# [Texte extrait]
Le 28 janvier, une foule en colère s'est rassemblée à Tripoli devant les résidences de personnalités politiques influentes du Liban, incendiant des bennes à ordures et brisant des caméras de surveillance, en ce quatrième jour d'émeutes contre la gestion de la pandémie de coronavirus.
Les manifestants ont jeté en fin de journée des cocktails molotov dans les locaux de la mairie de la ville, provoquant un violent incendie, selon l'agence de presse nationale. «Nous voulons incendier leur maison comme ils nous ont brûlé le cœur», a confié à l'AFP Omar Qarhani, père de six enfants. «Ils ont fait honte à cette ville», ajoute ce chômeur de 42 ans, en référence aux dirigeants politiques.
Pour les manifestants, les confinements à répétition – notamment celui en vigueur depuis le 14 janvier, l'un des plus stricts du monde – ont été le coup de grâce, dans un pays qui connaît sa pire crise économique depuis la fin de la guerre civile (1975-1990), aggravée par la pandémie et ayant fait basculer des segments entiers de la population sous le seuil de pauvreté.
Tripoli, deuxième ville du Liban et l'une des plus pauvres du pays, est ainsi le théâtre depuis le 25 janvier de violents affrontements nocturnes entre les forces de sécurité et des manifestants excédés par les restrictions sanitaires et une crise économique qui ne cesse de s'approfondir. Avec plus de la moitié de ses habitants vivant sous le seuil de pauvreté, la grande ville du Nord a été l'un des épicentres du mouvement de contestation sans précédent enclenché en octobre 2019 à travers le pays contre une classe dirigeante accusée de corruption et d'incompétence. «Que n'importe quel politicien ose marcher dans les rues de Tripoli !», lance avec défi Omar Qarhani au milieu d'une centaine de manifestants rassemblés devant la maison d'un responsable politique de la ville de trois millions d'habitants.
Après trois soirées de violents heurts ayant fait un mort et plus de 300 blessés, une centaine de personnes ont de nouveau battu le pavé le 28 janvier, s'arrêtant successivement devant différentes résidences de responsables politiques originaires de la ville et tentant d'y pénétrer avant d'en être empêchées par l'armée. Les protestataires ont lancé des pierres contre des caméras de surveillance dans le secteur, détruisant plusieurs d'entre elles. Des véhicules militaires suivaient au pas les manifestants, en majorité encagoulés. Un vidéaste de l'AFP a constaté que des protestataires ont renversé des bennes à ordures sur la voie afin de bloquer la progression de ces véhicules.

Entrées du jeu de données
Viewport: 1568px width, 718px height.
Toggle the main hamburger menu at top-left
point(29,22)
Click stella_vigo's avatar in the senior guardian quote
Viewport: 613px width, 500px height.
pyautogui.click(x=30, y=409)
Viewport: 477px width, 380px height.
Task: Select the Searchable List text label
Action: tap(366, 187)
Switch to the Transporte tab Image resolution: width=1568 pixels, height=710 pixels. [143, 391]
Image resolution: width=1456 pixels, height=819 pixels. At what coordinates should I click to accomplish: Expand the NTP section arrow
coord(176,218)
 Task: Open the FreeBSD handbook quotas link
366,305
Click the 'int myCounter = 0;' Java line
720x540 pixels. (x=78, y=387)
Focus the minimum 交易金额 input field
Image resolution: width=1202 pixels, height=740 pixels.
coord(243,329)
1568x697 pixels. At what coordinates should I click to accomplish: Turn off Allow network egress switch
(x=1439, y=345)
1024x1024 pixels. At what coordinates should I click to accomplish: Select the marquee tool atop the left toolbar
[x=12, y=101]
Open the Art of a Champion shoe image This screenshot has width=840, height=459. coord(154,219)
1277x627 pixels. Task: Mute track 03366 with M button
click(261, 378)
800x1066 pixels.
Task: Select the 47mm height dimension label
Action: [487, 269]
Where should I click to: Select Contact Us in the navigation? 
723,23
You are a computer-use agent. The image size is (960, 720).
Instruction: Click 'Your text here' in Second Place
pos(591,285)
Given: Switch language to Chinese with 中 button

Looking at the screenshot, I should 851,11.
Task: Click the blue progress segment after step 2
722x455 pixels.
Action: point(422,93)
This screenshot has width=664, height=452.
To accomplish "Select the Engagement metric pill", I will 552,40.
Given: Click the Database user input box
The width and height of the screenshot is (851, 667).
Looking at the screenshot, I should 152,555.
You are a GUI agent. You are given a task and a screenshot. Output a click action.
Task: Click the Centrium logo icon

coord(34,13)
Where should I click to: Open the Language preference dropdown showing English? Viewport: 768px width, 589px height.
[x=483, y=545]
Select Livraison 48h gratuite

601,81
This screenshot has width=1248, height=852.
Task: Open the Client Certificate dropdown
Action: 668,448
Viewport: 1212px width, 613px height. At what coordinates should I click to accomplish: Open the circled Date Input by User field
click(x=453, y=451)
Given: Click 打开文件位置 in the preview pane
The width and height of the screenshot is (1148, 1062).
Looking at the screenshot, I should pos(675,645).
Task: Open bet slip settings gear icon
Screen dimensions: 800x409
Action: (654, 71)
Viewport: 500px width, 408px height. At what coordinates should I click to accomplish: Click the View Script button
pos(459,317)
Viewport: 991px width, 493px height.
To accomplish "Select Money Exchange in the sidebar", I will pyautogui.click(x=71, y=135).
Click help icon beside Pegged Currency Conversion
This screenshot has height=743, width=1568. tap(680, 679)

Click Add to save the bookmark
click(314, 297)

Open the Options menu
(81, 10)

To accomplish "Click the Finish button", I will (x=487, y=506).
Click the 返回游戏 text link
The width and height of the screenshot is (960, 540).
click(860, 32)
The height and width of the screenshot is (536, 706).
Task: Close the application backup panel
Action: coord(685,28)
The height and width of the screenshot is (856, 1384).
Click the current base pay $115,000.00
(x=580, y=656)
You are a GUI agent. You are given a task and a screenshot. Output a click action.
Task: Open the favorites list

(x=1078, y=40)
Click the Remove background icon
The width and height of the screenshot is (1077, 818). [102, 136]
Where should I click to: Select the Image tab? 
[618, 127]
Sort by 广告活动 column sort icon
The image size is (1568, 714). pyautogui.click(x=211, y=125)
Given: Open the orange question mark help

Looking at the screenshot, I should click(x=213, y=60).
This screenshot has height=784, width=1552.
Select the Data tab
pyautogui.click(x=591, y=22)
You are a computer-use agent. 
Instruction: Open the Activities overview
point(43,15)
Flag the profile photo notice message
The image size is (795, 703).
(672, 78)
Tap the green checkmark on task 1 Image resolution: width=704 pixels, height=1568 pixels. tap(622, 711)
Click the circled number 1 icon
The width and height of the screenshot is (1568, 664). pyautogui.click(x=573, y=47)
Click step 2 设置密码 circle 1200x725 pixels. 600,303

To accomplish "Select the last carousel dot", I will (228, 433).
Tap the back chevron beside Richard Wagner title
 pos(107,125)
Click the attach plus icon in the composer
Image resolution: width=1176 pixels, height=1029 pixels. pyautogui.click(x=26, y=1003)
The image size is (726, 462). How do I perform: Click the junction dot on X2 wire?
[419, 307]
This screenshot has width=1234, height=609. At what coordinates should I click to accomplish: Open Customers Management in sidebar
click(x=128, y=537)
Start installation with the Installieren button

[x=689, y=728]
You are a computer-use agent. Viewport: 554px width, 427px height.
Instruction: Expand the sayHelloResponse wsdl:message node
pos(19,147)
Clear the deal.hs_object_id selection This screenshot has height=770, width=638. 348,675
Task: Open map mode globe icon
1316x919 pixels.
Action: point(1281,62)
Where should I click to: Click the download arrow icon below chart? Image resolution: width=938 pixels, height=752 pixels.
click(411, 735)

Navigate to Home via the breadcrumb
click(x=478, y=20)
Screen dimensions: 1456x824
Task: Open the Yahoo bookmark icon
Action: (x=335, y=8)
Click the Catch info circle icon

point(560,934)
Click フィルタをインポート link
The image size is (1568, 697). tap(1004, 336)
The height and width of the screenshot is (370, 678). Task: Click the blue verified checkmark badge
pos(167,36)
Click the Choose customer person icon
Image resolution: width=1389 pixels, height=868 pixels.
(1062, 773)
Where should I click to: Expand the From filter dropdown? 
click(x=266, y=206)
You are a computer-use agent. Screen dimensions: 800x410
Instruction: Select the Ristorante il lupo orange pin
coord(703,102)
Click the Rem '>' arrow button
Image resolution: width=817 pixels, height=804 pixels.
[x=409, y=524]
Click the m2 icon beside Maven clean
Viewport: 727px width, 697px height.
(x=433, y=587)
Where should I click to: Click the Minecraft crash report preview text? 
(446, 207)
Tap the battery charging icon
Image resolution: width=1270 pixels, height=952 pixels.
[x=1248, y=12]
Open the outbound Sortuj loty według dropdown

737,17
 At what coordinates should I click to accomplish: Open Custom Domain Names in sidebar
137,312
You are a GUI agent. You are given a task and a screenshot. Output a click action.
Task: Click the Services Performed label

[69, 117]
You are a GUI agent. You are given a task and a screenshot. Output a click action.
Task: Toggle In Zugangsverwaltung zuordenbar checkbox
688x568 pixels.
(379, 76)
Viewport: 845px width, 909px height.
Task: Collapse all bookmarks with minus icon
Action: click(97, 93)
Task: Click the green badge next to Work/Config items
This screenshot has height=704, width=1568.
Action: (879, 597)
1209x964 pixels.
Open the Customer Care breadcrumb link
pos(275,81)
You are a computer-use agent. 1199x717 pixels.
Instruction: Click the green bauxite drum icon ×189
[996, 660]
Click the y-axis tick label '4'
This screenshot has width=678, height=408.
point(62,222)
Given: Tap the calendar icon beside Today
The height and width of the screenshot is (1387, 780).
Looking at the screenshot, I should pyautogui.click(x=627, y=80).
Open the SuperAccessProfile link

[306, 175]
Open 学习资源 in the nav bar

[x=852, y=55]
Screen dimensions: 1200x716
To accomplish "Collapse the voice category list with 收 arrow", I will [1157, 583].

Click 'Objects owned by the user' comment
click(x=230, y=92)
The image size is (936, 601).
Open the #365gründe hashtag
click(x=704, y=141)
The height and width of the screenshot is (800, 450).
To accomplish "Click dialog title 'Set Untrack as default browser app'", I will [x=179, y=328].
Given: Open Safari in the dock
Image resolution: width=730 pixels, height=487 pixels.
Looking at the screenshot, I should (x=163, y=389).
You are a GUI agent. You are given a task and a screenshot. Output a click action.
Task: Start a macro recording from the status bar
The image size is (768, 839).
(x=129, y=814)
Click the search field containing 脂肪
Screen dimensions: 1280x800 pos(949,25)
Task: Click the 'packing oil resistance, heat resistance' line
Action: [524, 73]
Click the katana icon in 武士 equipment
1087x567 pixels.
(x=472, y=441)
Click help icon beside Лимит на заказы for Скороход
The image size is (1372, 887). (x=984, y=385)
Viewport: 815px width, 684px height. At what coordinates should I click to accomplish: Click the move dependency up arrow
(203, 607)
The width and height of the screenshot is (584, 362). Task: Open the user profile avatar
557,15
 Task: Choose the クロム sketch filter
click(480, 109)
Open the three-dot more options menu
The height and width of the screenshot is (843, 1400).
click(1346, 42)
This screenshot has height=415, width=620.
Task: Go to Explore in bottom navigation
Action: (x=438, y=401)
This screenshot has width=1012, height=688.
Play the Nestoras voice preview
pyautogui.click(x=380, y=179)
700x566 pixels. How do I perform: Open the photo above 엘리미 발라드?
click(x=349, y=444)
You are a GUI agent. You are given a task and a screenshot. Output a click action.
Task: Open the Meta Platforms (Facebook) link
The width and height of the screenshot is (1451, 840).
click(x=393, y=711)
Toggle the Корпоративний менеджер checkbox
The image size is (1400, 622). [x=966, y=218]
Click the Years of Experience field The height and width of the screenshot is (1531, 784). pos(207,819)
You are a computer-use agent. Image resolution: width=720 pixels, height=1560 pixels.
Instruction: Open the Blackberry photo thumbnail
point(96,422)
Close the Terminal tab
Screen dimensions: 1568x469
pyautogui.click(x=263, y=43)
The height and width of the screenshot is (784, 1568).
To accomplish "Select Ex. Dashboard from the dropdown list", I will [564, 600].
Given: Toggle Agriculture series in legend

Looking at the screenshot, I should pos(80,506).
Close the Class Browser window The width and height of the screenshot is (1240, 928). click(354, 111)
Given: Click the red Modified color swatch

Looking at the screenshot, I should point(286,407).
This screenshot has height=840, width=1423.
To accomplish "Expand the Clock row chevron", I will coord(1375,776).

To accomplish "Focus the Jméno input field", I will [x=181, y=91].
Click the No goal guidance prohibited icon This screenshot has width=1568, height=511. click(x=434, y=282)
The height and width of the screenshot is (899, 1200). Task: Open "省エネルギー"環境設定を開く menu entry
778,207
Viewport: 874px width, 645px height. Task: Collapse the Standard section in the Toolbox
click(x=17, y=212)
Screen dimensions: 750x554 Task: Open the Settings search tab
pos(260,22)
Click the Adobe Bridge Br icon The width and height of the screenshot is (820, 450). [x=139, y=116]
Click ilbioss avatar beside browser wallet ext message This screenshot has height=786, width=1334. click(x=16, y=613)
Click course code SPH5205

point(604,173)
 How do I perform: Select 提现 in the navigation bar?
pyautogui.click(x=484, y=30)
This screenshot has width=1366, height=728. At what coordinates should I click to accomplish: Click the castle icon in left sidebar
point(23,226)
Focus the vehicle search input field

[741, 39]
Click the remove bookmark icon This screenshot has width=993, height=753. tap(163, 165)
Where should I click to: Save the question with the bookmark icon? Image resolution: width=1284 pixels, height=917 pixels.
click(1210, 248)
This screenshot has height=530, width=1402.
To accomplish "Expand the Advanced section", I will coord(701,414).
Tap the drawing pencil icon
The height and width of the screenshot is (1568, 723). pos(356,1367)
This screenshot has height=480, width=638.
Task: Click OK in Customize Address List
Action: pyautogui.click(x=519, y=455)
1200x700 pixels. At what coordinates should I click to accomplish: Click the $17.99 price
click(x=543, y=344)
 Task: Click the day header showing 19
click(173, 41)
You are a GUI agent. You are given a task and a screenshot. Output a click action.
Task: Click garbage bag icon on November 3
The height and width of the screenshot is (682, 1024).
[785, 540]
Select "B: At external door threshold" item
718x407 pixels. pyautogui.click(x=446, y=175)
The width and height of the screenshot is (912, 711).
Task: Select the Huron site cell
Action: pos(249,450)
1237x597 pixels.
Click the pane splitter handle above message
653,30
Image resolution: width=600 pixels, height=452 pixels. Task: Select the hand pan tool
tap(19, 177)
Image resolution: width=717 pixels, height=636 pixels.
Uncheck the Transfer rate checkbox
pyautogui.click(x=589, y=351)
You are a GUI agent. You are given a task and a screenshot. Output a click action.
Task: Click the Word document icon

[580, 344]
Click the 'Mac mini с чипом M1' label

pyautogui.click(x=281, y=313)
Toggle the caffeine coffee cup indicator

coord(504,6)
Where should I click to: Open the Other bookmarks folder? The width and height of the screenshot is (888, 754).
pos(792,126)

# [Consignes]
[A] Relevez toutes les dates et périodes mentionnées dans le texte sur les émeutes de Tripoli, chacune une seule fois.
[B] Poursuivez le texte sur les émeutes de Tripoli après sa dernière phrase.

# [Réponses rédigées]
[A]
- 28 janvier
- 14 janvier
- 1975-1990
- 25 janvier
- octobre 2019

[B]
Des maisons de politiciens prises pour cibles
Au milieu d'une foule compacte massée devant la maison du député Fayçal Karamé, Adnan Abdallah s'est lancé dans une diatribe : «Nous ciblons les foyers des politiciens parce qu'ils sont responsables de la situation dans laquelle le Liban se retrouve aujourd'hui [...] Nos dirigeants sont les mêmes depuis 30 ans. Ils ont gâché l'avenir de notre jeunesse et conduit notre pays à la ruine.»
Devant la maison de Samir al-Jisr, autre député de Tripoli et ancien ministre de la Justice, des manifestants ont déclenché un incendie rapidement éteint par les forces de sécurité. «Pourquoi les protégez-vous ?», ont crié les manifestants à l'adresse des forces de sécurité et des militaires déployés en renfort.
Les affrontements qui ont eu lieu dans la soirée du 28 janvier entre manifestants et forces de sécurité ont fait au moins 102 blessés dont cinq hospitalisés, selon un tweet de la Croix-Rouge libanaise.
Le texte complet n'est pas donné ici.